Remettre au goût du jour la célébration, c’est retrouver un remède de grand-mère évincé par l’industrie pharmaceutique profiteuse. On ne célèbre plus guère qu’à de trop rares occasions, on célèbre un événement rare comme des fiançailles, un mariage, une disparition, et ce de façon collective en général. La célébration personnelle, c’est bien autre chose qu’un selfie devant les bougies d’un gâteau, c’est bien autre chose qu’une image tout simplement. Se célébrer soi-même ou célébrer une ou un inconnu secrètement, voilà une piste intéressante pour l’érection de la gratitude et pourquoi pas la santé publique. Célébrer, c’est extirper du banal l’extraordinaire, c’est traverser ce qu’on nomme le quotidien comme un champ de bataille et je t’assure qu’en célébrant à tire-larigot on peut sauver bien des vies des obus de la résignation comme de l’« attération ». Célébrer, c’est choisir d’allumer ses journées et ses nuits aux plus humbles rayons des mille et un soleils.

reprise nov.2025

On a fini par réserver le mot “célébrer” aux grandes messes : mariage, enterrement, remise de médaille. Entre deux, on avale les jours sans rien marquer, comme si le quotidien ne méritait pas qu’on s’y attarde. Longtemps, je n’ai rien vu d’autre. Puis j’ai découvert qu’il existait une autre façon de célébrer, sans annonces, sans photos, sans témoins : des petites cérémonies privées, pour soi ou pour un inconnu, qui ne changent rien au monde mais modifient légèrement la façon de s’y tenir. C’est peut-être la seule “hygiène mentale” que j’aie trouvée.

Se célébrer soi-même, ce n’est pas se prendre en selfie devant un gâteau ; c’est, par exemple, décider qu’un matin banal vaut qu’on le souligne. Tu te fais un café, tu t’assois cinq minutes de plus que d’habitude, tu regardes par la fenêtre et tu te dis : “J’ai traversé ça, ça et ça, et je suis encore là.” Personne ne l’entend, personne n’applaudit, mais tu viens de t’accorder une petite minute de reconnaissance. C’est dérisoire et, certains jours, ça suffit pour que la journée ne commence pas déjà perdue.

Célébrer un inconnu, c’est encore plus discret. Tu vois un type qui porte un sac trop lourd, une femme qui tient bon dans une file d’attente avec un gamin qui pleure, un vieux qui plie son journal avec soin sur un banc. Tu ne vas pas les féliciter, tu ne vas pas les prendre en photo, tu ne vas pas “liker”. Tu te contentes de les remarquer et, intérieurement, tu leur adresses un bravo muet. C’est ridiculement peu, mais c’est une façon de rappeler que l’effort ordinaire existe, qu’il n’est pas complètement noyé.

Dans les périodes où tout ressemble à une guerre larvée — informations, tensions, fatigue —, ces minuscules rites sont la seule chose qui m’ait évité de glisser tout à fait dans la résignation.
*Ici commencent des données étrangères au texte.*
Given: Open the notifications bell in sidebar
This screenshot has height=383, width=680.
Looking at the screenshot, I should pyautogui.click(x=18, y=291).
Quand je décide que tel jour, tel geste, telle rencontre mérite une micro-célébration, je retire un caillou de la poche de la lassitude. Ça ne soigne aucune maladie, ça ne remplace aucun traitement, mais ça change légèrement le poids du sac.

Remettre la célébration au centre, pour moi, ce n’est pas rajouter des feux d’artifice à notre vie déjà saturée d’images ; c’est apprendre à reconnaître, sans bruit, ce qui tient encore debout. Une tasse posée avec soin, un tableau accroché dans un couloir vide, un repas partagé sans occasion particulière. À ce niveau-là, célébrer n’est plus un grand mot, c’est juste une manière obstinée de dire : je ne laisse pas tout passer pour rien.

résumé
quelqu’un qui sent à quel point la résignation et le découragement menacent en continu, et qui cherche des antidotes modestes. Il ne croit plus vraiment aux grandes célébrations sociales comme remède ; il les voit rares, codées, insuffisantes. Il essaie donc de bricoler une forme de liturgie personnelle : micro-rituels de reconnaissance, gratitude silencieuse, attention portée aux gestes minuscules. On y lit à la fois un certain scepticisme (il ne se fait pas d’illusions sur la “santé publique” au sens fort) et une volonté de ne pas se laisser couler : si rien de grand ne peut être changé, il lui reste au moins la possibilité de célébrer ce qui, à ses yeux, mérite encore d’être salué. En résumé : c’est un homme fatigué des grands récits, qui mise sur des formes de célébration presque invisibles pour rester, malgré tout, du côté des vivants.